→ **DATA SUPPLIED**
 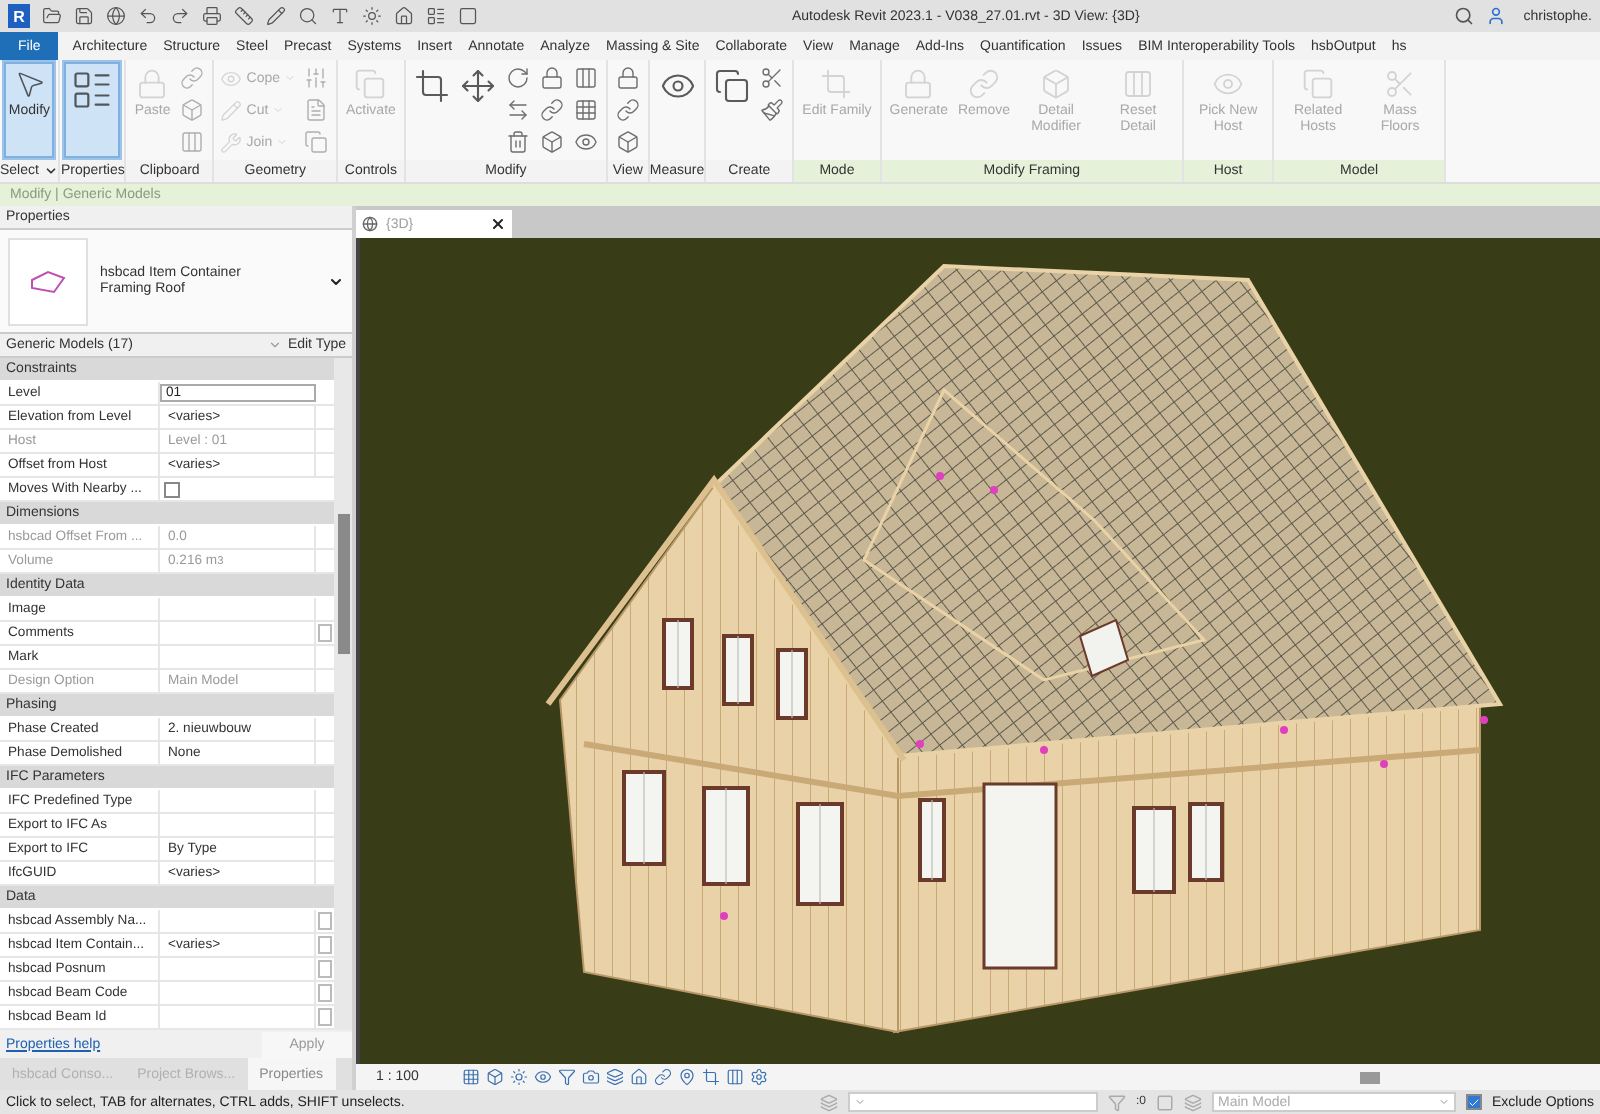 I want to click on undo-icon, so click(x=148, y=16).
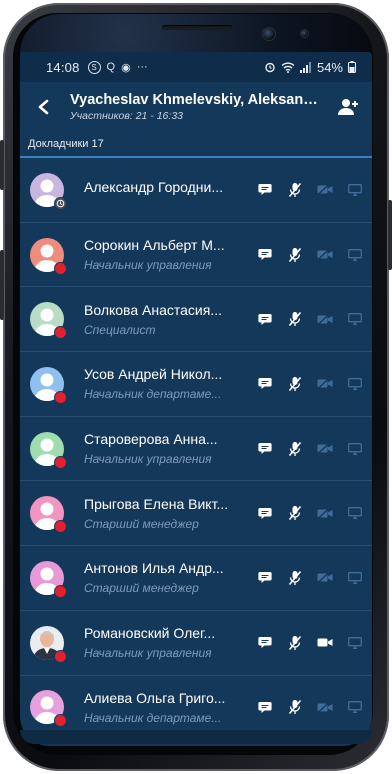 The image size is (392, 774). I want to click on participant-row: Антонов Илья Андр... Старший менеджер, so click(196, 578).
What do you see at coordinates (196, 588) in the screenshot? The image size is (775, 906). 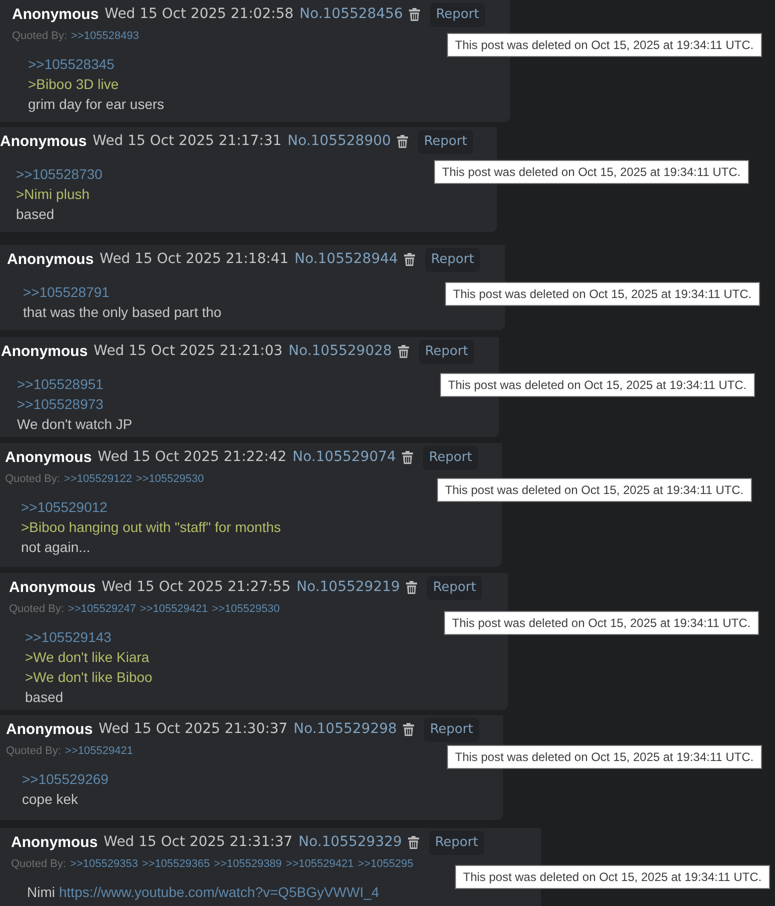 I see `post-date: Wed 15 Oct 2025 21:27:55` at bounding box center [196, 588].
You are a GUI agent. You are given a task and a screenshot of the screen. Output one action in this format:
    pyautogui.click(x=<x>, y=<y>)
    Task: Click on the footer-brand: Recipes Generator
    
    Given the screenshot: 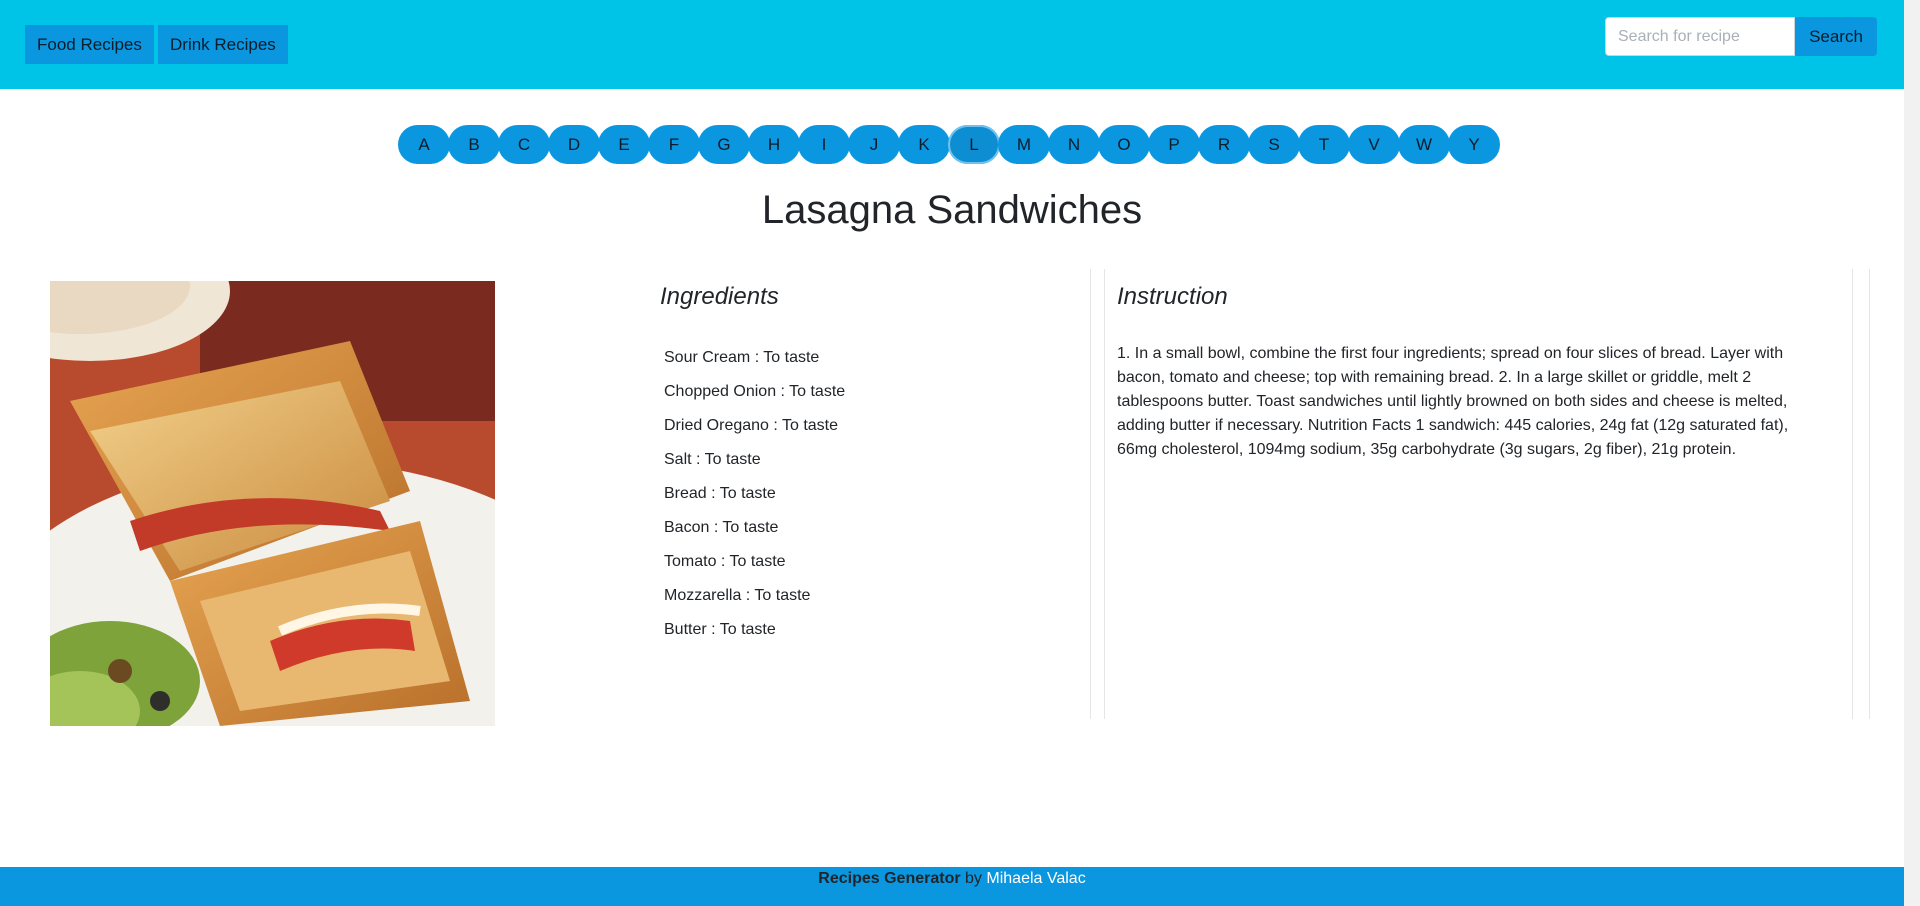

→ **PROBLEM TO SOLVE**
Copy out the listing word for word, starting at the line that contains "You are a GUI" and continuing through its last line. Leave the pictures out of your copy.

→ **RESPONSE FOR THIS EXERCISE**
You are a GUI agent. You are given a task and a screenshot of the screen. Output one action in this format:
    pyautogui.click(x=<x>, y=<y>)
    Task: Click on the footer-brand: Recipes Generator
    
    Given the screenshot: 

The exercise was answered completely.